Sunday, June 2, 2013

KONTRADIKTIF DUNIA INDUSTRI

Mendapatkan pekerjaan di Negara yang sedang berkembang seperti Indonesia  ini terbilang masih sulit. Misi pengentasan kemiskinan masih belum tercapai sepenuhnya, karena banyak penduduk yang berada di sekitar garis kemiskinan, terdapat sekitar 28,59 juta penduduk miskin dan rentan miskin pada tahun 2013.
Pemerintah tidak diam untuk membuat masyarakatnya tetap hidup dengan uang halal. Pemerintah mulai menggalakkan program pelatihan kerja, bahkan sudah ada kredit peminjaman modal untuk masyarakat yang ingin membuka usaha dengan pinjaman KUR (Kredit Usaha Rakyat), tapi sangat disayangkan jika saai ini masih terdengar keluhan dari masyarakat karena persyaratan dan ketentuan peminjaman yang memberatkan.
Sekarang saja sudah banyak perusahaan asing yang didirikan di Indonesia dengan salah satu alasan upah karyawannya lebih murah dari pada di Negara lain. Padahal setiap menjelang awal tahun, para karyawan demo untuk kenaikan UMR. Kita tengok saja akhir tahun 2012 kemarin yang terkesan sangat fenomenal. Dimana, kenaikan gaji yang seharusnya dicapai dalam waktu 5 tahun ke depan, praktis di rangkum di tahun 2013 ini. Dari Rp. 1.252.000 menjadi Rp.1.720.000 ( untuk regional pasuruan). Alhasil, banyak perusahaan yang gulung tikar dengan melonjaknya upah buruh.


Tindak anarkis para buruh di saat demo kenaikan UMR bahkan di Mayday tidak terelakkan, mungkin hal tersebut merupakan salah satu bentuk pelampiasan kebosanan. Saya merakasakan betul ketika bekerja di sebuah industri. Dimana kita terkesan menjadi robot karena mengacu model “Get the Job Done” (GJD). Menjalani rutinitas monoton yang sudah di atur oleh sesama robot “pilihan”. Apa yang akan kita kerjakan, sepenuhnya sudah tertulis di SOP ( Standart Operational Procedure ), tapi ada banyak konspirasi yang di skenario oleh karyawan sendiri atas dasar kenyamanan kerja. Berdasarkan laporan America Society for Training and Development ( ASTD ), sebesar 54%, di kantor penganut GJD hanya senang pada saat gajian.
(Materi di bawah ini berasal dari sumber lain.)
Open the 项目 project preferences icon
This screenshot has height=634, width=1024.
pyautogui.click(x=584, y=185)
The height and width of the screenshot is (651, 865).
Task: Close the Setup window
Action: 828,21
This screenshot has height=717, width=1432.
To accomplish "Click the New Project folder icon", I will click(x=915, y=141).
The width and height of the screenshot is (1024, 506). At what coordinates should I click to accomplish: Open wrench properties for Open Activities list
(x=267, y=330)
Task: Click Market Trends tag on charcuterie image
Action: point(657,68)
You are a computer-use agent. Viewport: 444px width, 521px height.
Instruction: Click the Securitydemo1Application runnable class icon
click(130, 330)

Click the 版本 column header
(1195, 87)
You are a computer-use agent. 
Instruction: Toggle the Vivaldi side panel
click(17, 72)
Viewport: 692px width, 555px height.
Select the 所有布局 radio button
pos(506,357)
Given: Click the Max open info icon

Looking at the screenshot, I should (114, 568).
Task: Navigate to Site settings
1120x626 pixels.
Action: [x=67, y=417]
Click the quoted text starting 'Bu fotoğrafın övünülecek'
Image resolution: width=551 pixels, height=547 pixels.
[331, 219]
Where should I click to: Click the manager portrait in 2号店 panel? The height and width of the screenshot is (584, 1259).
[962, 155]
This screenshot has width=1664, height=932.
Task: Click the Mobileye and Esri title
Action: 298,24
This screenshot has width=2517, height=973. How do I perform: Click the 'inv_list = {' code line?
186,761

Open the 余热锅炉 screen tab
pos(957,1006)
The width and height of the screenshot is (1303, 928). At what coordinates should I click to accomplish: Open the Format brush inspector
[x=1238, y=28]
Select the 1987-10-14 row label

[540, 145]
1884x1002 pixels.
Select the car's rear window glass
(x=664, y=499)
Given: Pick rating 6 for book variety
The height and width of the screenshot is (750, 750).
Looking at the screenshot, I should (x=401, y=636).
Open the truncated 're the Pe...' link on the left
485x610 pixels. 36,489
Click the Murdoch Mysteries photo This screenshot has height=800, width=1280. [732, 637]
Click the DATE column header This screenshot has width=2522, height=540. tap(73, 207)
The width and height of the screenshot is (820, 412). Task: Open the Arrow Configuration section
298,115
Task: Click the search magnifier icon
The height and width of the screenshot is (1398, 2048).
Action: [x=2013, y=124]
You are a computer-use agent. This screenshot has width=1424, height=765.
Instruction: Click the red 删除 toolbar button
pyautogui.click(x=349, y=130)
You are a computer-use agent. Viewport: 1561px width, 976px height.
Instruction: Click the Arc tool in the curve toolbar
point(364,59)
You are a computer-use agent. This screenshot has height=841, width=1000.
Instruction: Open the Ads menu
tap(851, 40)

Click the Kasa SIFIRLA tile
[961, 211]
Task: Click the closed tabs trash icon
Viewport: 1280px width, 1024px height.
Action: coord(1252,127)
Selebihnya, mereka cenderung menghindari masalah ketimbang menyelesaikannya.
Banyak konflik yang mereka ciptakan sendiri dilingkup ruang kerjanya karena apa yang mereka kerjakan tidak sinkron dengan pikiran mereka. Paradigma yang cukup ironis ketika pada kenyataannya waktu mereka lebih banyak untuk bekerja ketimbang bersosialisasi, sehingga banyak timbul prejudice and anxious terhadap sesama pekerja. Banyak pekerja yang “bermuka dua” dan timbul gap diantara mereka karena pergaulan mereka terlalu sempit, dan mengingat tidak banyak topik yang mereka bicarakan sehari-harinya dengan orang-orang yang sama setiap harinya. Topik sehari-hari pun tidak jauh dari keluarga, menu makan siang dan pergunjingan. Aroma persaingan cukup mudah terdeteksi, apalagi kalau bukan persoalan jabatan. Itulah hukum alam dalam dunia “perburuhan”, kebahagiaan mereka hanya sebatas dihari juma’at, suara hiruk pikuk terdengar santak ketika menjelang akhir pekan dan tanggal merah. Kemudian mereka kembali galau di hari Monday ( Monster Day ).